- **What the exercise asks**
An exact copy of the entries is required, excluding any pictures.

- **Stored data**
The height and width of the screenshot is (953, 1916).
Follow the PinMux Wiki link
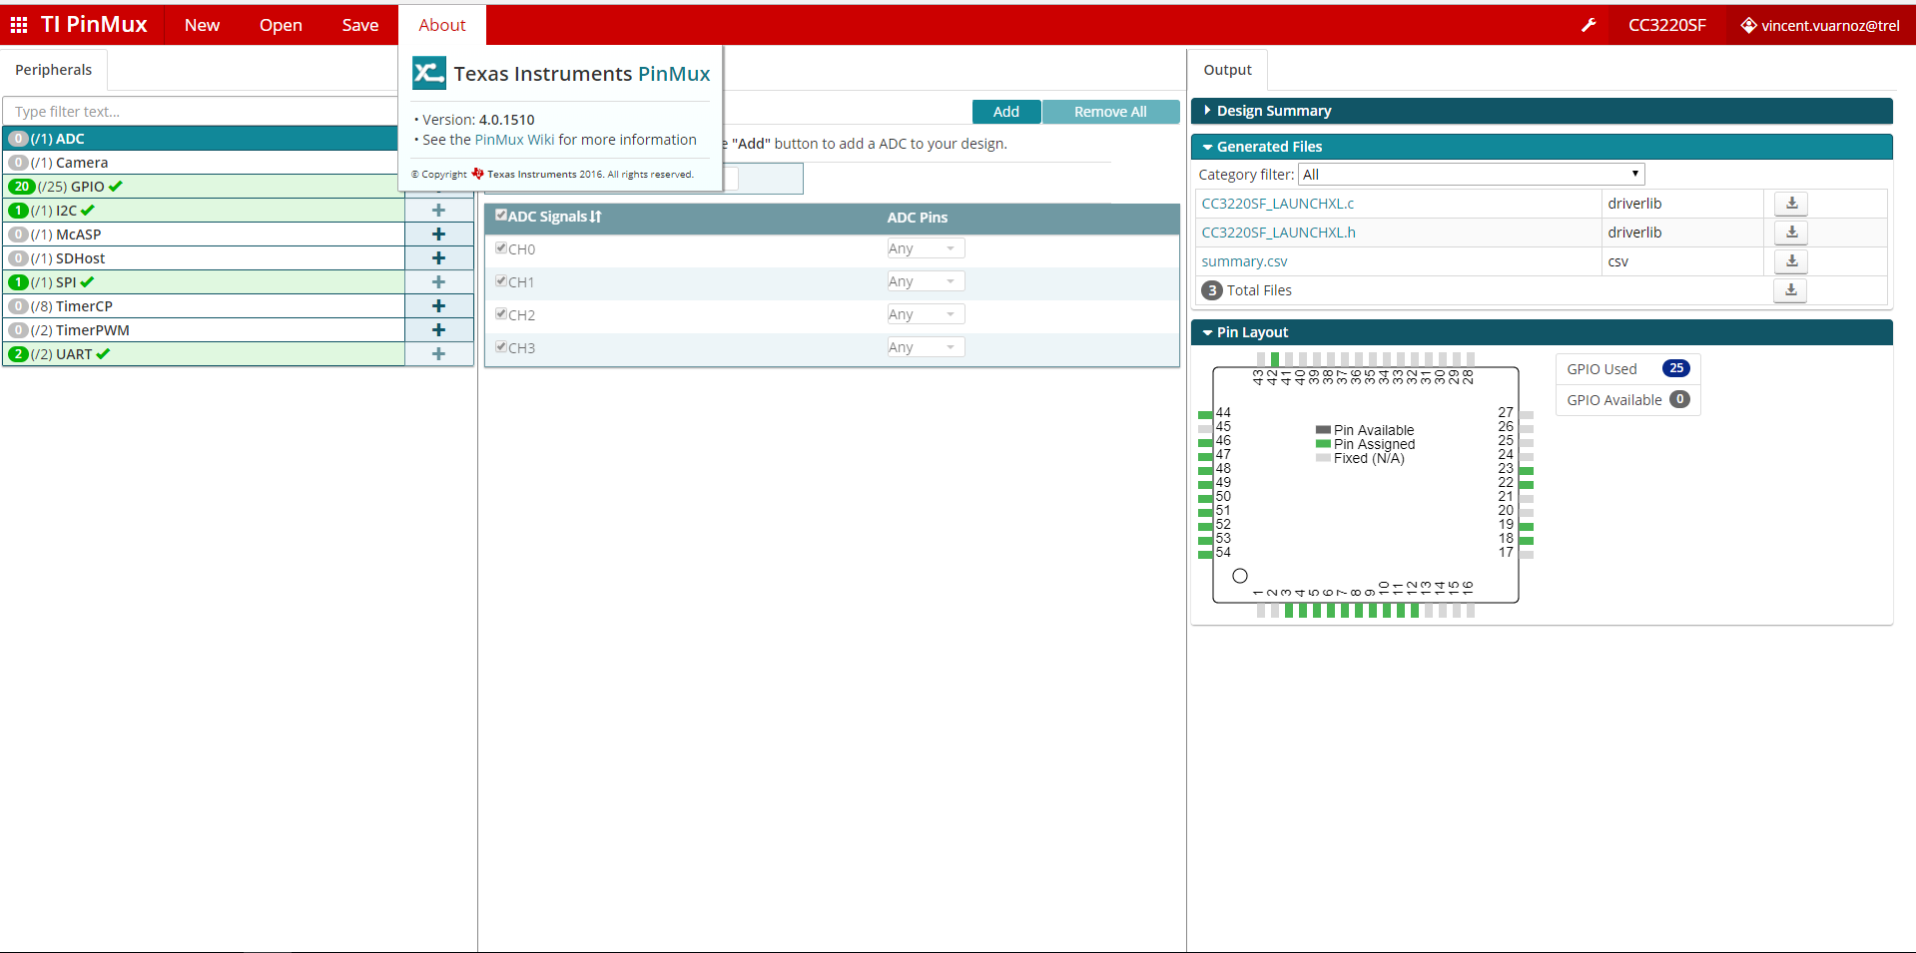point(514,140)
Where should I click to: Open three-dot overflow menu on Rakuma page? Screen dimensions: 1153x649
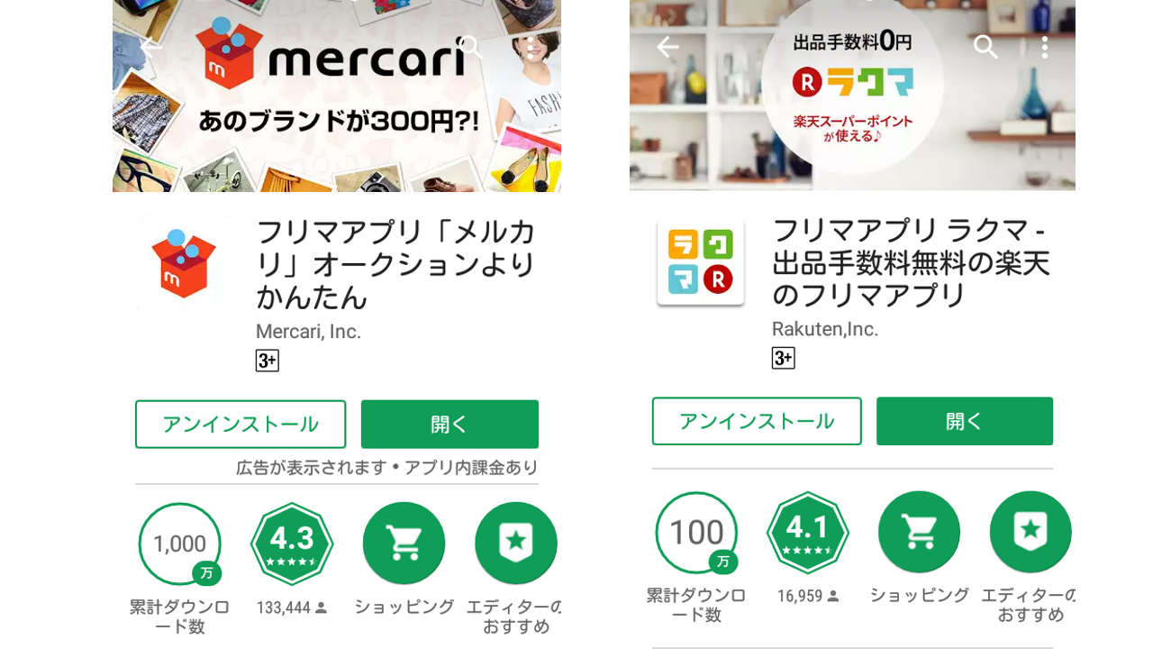[x=1044, y=47]
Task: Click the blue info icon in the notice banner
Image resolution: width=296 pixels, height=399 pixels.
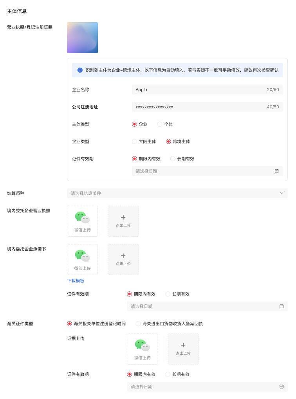Action: [80, 70]
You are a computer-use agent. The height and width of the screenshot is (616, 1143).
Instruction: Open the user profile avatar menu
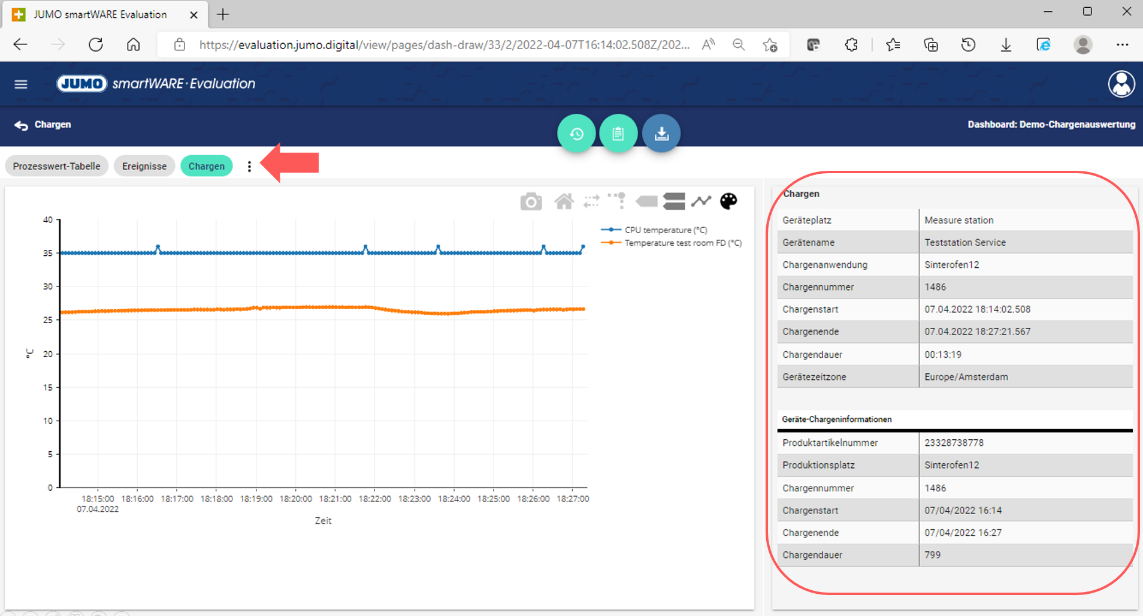coord(1121,84)
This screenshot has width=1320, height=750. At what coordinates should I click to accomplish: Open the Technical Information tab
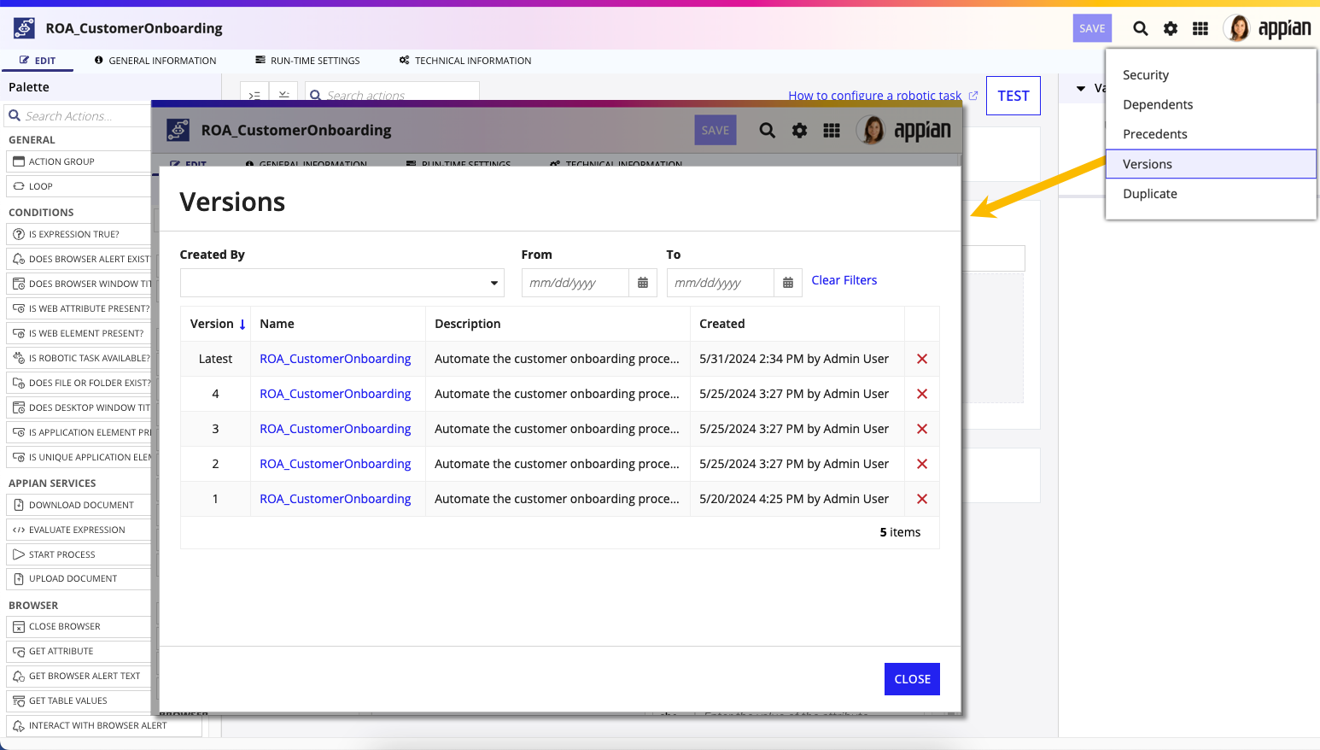tap(465, 61)
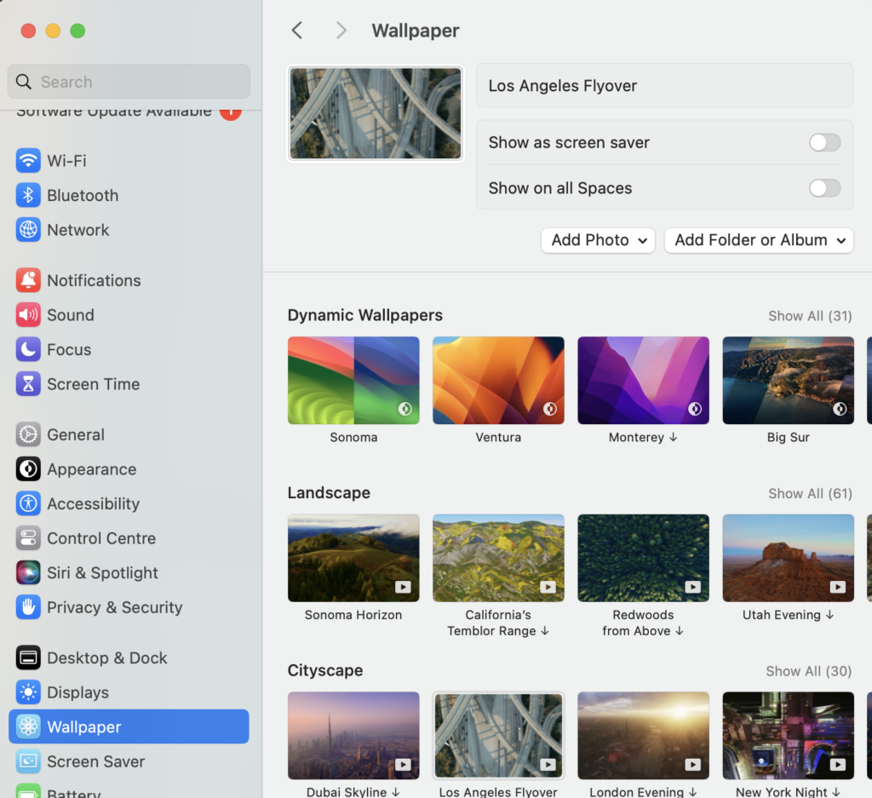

- **The answer**
The height and width of the screenshot is (953, 1916).
Follow the PinMux Wiki link
point(514,140)
Where should I click to: Open three-dot overflow menu on Rakuma page? Screen dimensions: 1153x649
[x=1044, y=47]
Task: Click the blue info icon in the notice banner
Image resolution: width=296 pixels, height=399 pixels.
Action: [80, 70]
You are a computer-use agent. The height and width of the screenshot is (616, 1143).
Instruction: Open the user profile avatar menu
coord(1121,84)
This screenshot has width=1320, height=750. At what coordinates should I click to accomplish: Open the Technical Information tab
tap(465, 61)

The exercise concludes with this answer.